De certo modo, Matt Remick está ali, passando perrengue e fazendo a gente rir de nervoso, em nome de todos os artistas, roteiristas, diretores que tentam emplacar uma ideia original em Hollywood, um lugar que virou sinônimo de mesmice em nome da grana fácil. Quando ele tenta defender uma franquia de ação que já conta com sete partes – das quais só mesmo uma ou duas valeram a pena – a gente entende a mentalidade que reina no cinemão de férias. Quando ele é forçado a engavetar um bom roteiro que comprou de um mito em carne e osso, a gente entende o quão baixo se joga nesse jogo.
Além de ser Hollywood fazendo terapia, O Estúdio é uma deliciosa odisseia de vergonha alheia, em episódios com duração média de 30 minutos, nos quais Rogen (em grande forma) conta com ótimo elenco de apoio. A gente fica torcendo pra Matt Remick escolher “o bem”, ter coragem de dizer o que está entalado na nossa garganta, ou colher o menor sucesso que seja, mas ele quase sempre mete os pés pelas mãos e se estrepa gloriosamente. A gente ri, mas também dá pena.
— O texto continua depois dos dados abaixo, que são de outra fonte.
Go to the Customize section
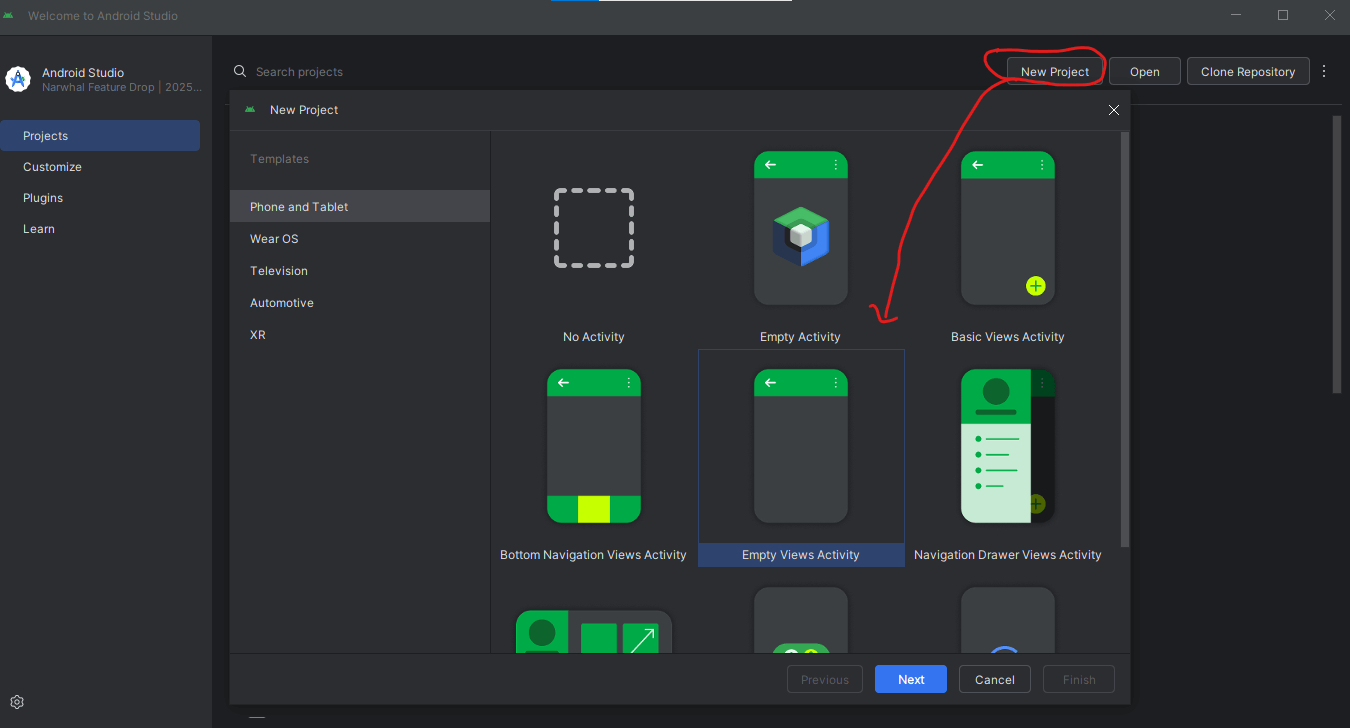 pyautogui.click(x=52, y=167)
O grande charme da série, porém, está nas inúmeras participações especiais de figurões de Hollywood em papéis de si mesmos – e dar de cara com essas pessoas é um dos grandes prazeres de assisti-la, então, me calo sobre quem são e o que fazem ali. Outra coisa muito legal é que, como os episódios são basicamente isolados, na linha “o desastre da semana”, O Estúdio pode ter uma vida longa, com várias temporadas – tipo uma franquia de ação medíocre, sacou? Acredito que não, mas espero que sim. Escondida num streaming que pouco se esforça para ser mais conhecido, sei que fica difícil, mas, citando palavras célebres nos meios em que circulo, sou eu que financio essa merda. Sou fan, quero service.